● Exercise instructions
Please set down, unchanged, each line from the one with "Task: Disable Thursday by unchecking Thu" to the final line of the data below, both included. Drop the pictures.

● Material supplied

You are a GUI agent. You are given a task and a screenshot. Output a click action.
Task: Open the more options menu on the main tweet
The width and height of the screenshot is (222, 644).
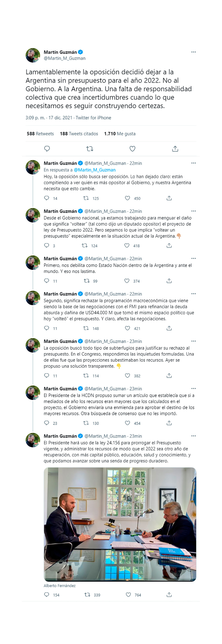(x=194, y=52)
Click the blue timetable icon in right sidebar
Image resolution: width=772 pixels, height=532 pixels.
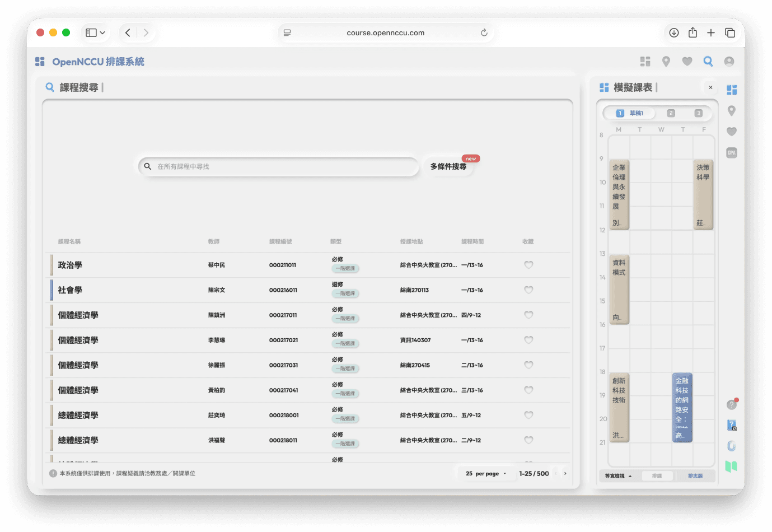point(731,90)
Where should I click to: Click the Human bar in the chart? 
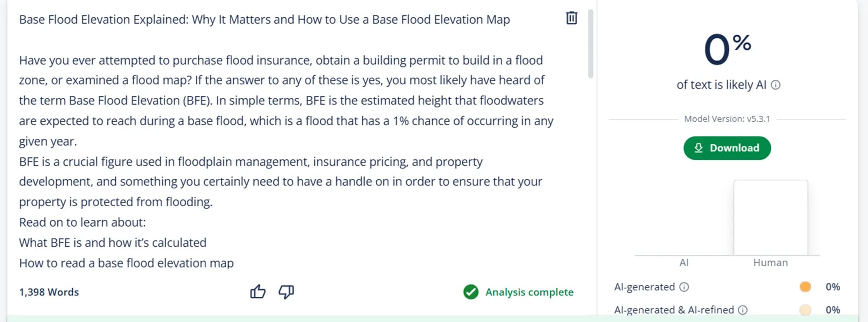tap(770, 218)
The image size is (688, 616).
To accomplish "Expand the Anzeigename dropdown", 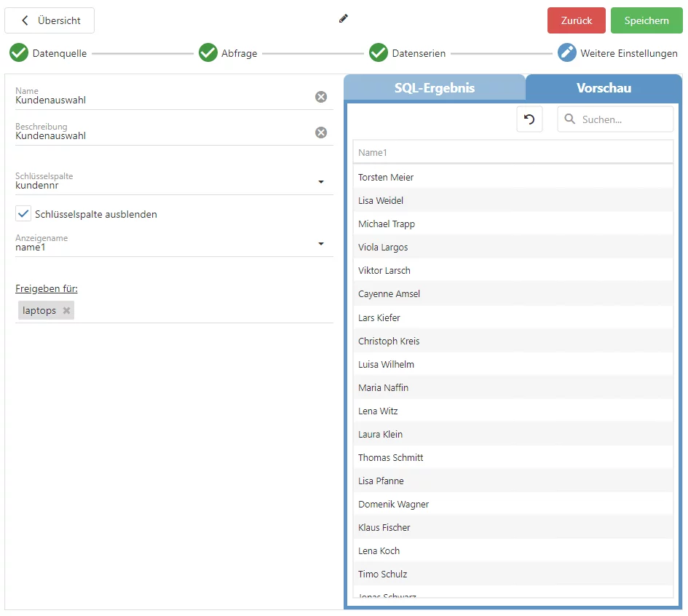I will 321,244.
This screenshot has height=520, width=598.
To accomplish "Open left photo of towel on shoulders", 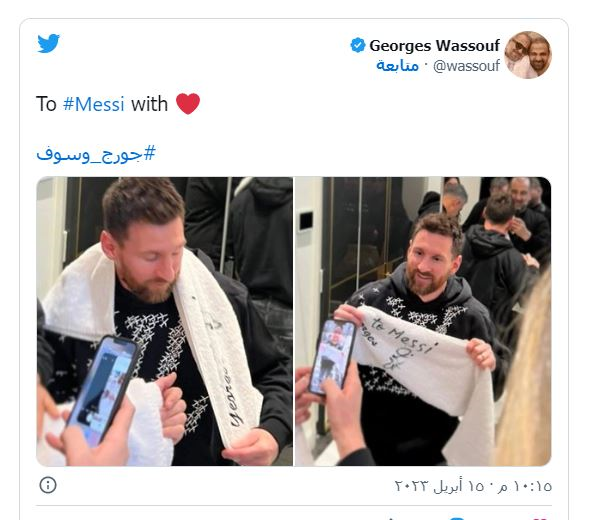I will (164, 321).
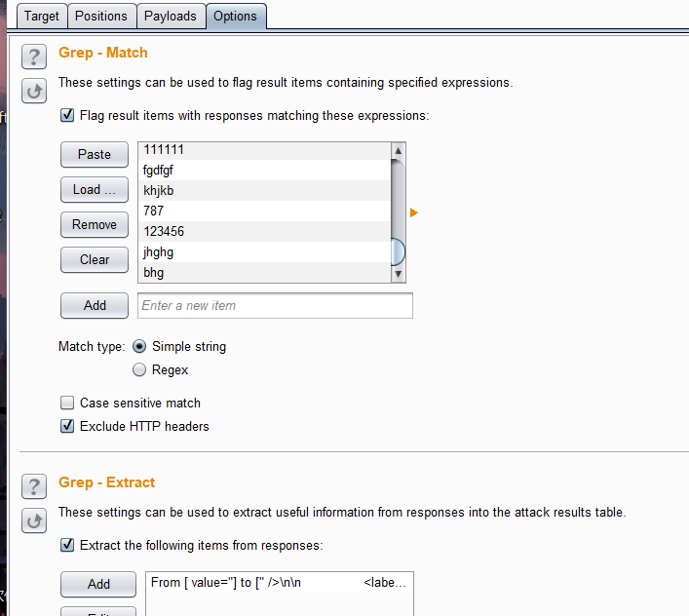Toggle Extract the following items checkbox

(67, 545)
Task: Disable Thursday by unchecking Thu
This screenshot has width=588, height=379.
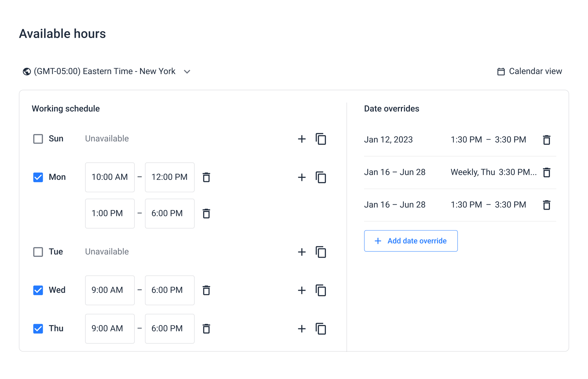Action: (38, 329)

● Output below
Task: Disable Thursday by unchecking Thu
This screenshot has width=588, height=379.
Action: (38, 329)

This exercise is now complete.